埼玉交通情報トップページ > 自然スポット目次 > 雁坂峠の原生林

●秩父市 雁坂峠の原生林●


雁坂峠は、標高2000mあまりの奥秩父の主稜線をまたぎ、
古くから武蔵の国と甲斐の国とを結んできました。
そして、98年の4月には、この峠の下を国道トンネルが通るようになりました。

今では、この峠は豊かな自然を抱くハイキングコースとして親しまれています。

登山口である川又は標高約600m、峠の最高地点は標高2080mと大きな
高度差をもつため、杉やひのきの植林帯、栗などの雑木林、ブナやミズナラの
原生林、カラマツの植林、コメツガ・シラビソの原生林、ダケカンバの再生林
と、さまざまな植生を観察することができます。
(写真:矢岳沢から晩秋の雁坂嶺)


川又の集落を抜け、しばらくは植林の道をたどります。
そして、雑木林を抜けると、しだいにブナの木が現れるようになります。

そして標高1300m付近には、美しいブナの林が展開します。

ブナの木の特徴は、そのなめらかな銀色の肌。
その肌にこけが描き出す模様は、あじがあります。

ブナの木は派手さこそありませんが、どの季節に眺めても素朴な美しさがあります。

わたしが好きなのは、秋の黄葉のころの風景。体のしんまで 黄金色に染められてしまいます。


足元には、ブナの木の実がたくさん落ちていました。
ブナは、数年に一度、どっとたくさん実をつけます。 去年の秋は、その当たり年でした。
何年か辛抱して、一気に動物たちが食べきれないくらい実をちらばして、子孫を残すのです。

ちなみにこのブナの実、人間でも食べることができます。 生でも食べられますし、炒ればおいしいです。
でも、ブナの実は未来の森の貴重な資産。ほんのちょびっとだけいただきましょう。


ブナの林を抜けると、急な坂になります。
あえぎながら高度を稼いでいくと、やがてコメツガという針葉樹が現れます。
コメツガは亜寒帯に生える木。
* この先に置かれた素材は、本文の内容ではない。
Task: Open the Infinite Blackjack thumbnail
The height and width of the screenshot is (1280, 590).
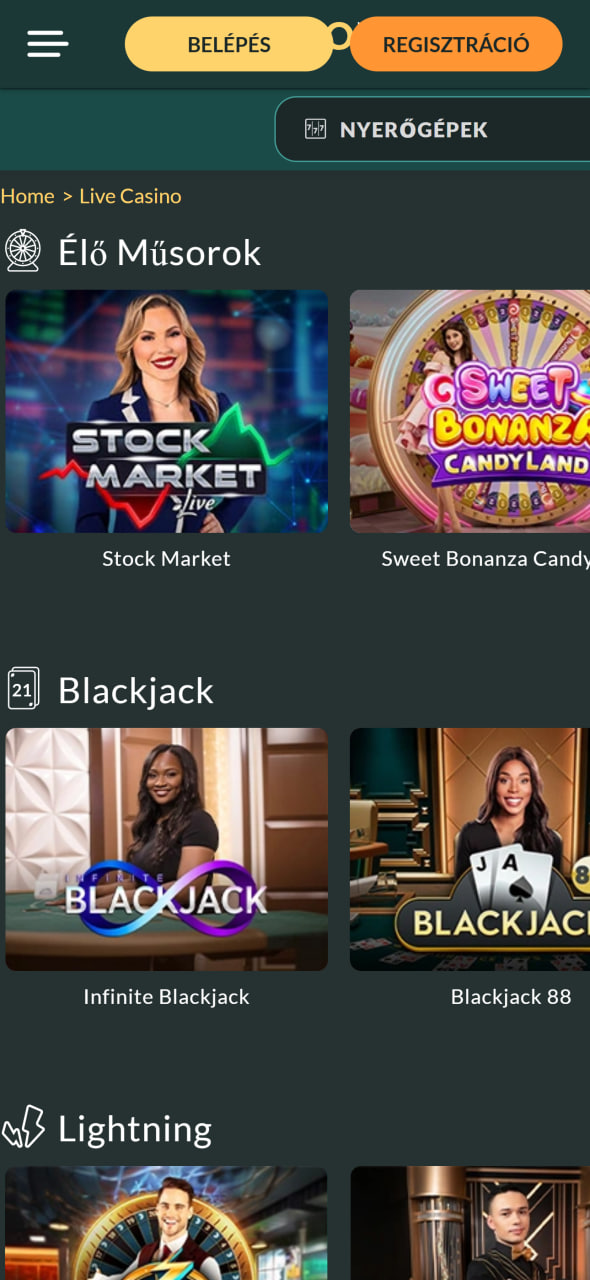Action: click(166, 849)
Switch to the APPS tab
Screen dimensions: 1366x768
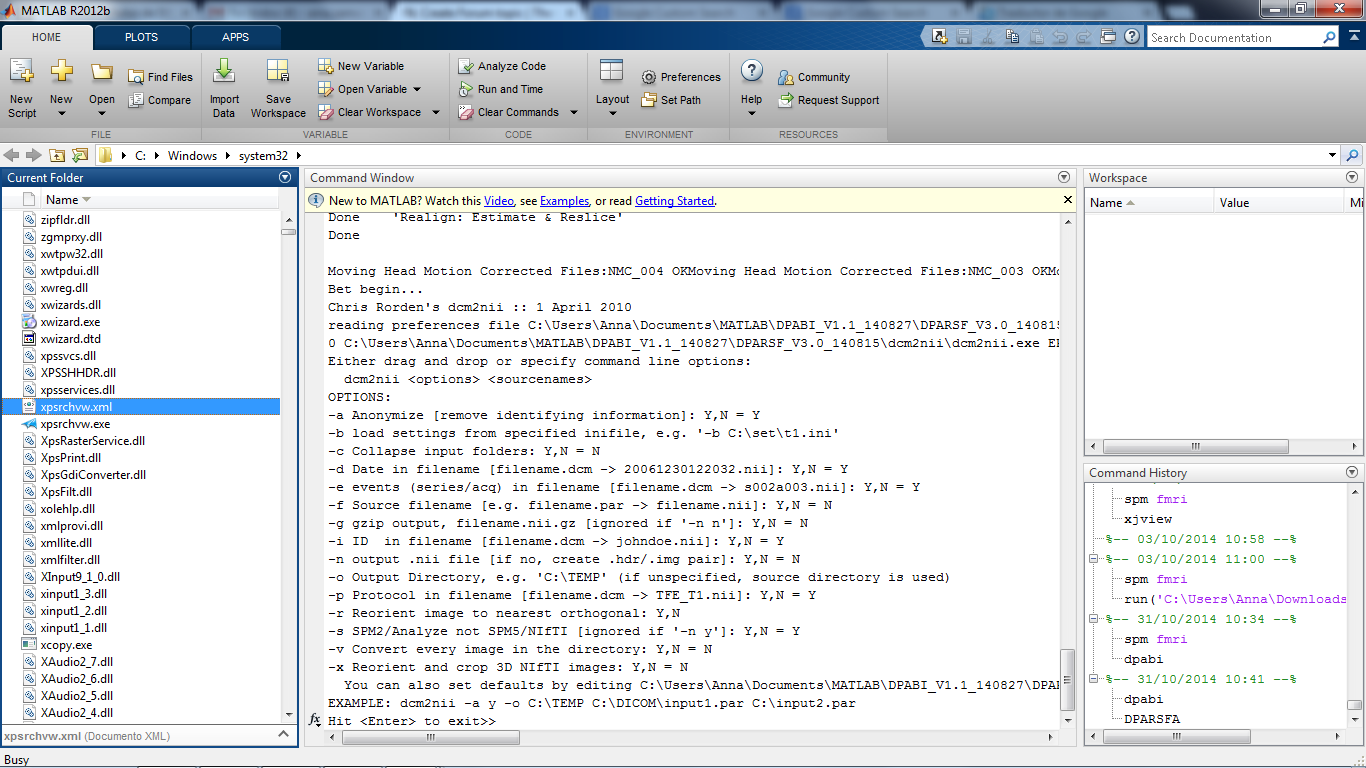pyautogui.click(x=236, y=37)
奥秩父では、標高1600m以上で見られます。
このあたりのコメツガ林はササに覆われていますが、
もう少し標高が上がると林の下側がコケのじゅうたんを敷き詰められたようになります。





貫禄がある、コメツガのうす暗い林のそばに、明るく開けた若い木々が育っていました。
このダケカンバの木は、明るい場所を好みます。
かつて、このあたりもコメツガの薄暗い林でした。
しかし約30年前に日本列島を襲った伊勢湾台風によって、老木が倒れ、
開けた場所にダケカンバの木が育ち始めました。
やがて遠い将来、自然の力によて再びコメツガの林によみがえるのです。


標高2000mを超えると、道もなだらかになります。
1m近く積もった、3月のくさった雪にはばまれて、
私は地蔵岩展望台で引き返しました。

地蔵岩のそばのしゃくなげの木が、寒さでちじこまっていました。

冷たい風が吹きぬける地蔵岩からは、甲武信岳の3つの頂がまじかに見えました。


●交通案内●
秩父鉄道三峰口駅発バス時刻

雁坂峠の埼玉県側の入口である川又へは、秩父鉄道三峰口駅から西武観光バス「秩父湖」行きで終点まで行き、
そこからさらに秩父鉄道バスに乗り継いでいきます。 駅から接続時間込みで約1時間ほどです。
車でいくのに比べてバスで行くと、とても川又は遠く感じます。
しかし、秩父鉄道のマイクロバスにゆられると、手前に和名倉山(標高2013m)のどっしりとした姿を背にして
急な斜面にへばりついている栃本集落の風景を楽しむことができます。

無雪期(5月〜11月)なら気合いれれば日帰りも可能ですが、
(私の場合、6月に川又から雁坂峠まで登り4時間、下り3時間)
せっかく峠にきたなら、峠の頂近くにある雁坂小屋に宿泊するとよいでしょう。
峠の頂は南側が大きく開け、雄大な展望を楽しむことができます。



・かもしかの足跡・

運がよければ、さまざまな動物に出会えます。
(私はかもしかを目撃しました)

このページは
1999年3月3日に取材しました。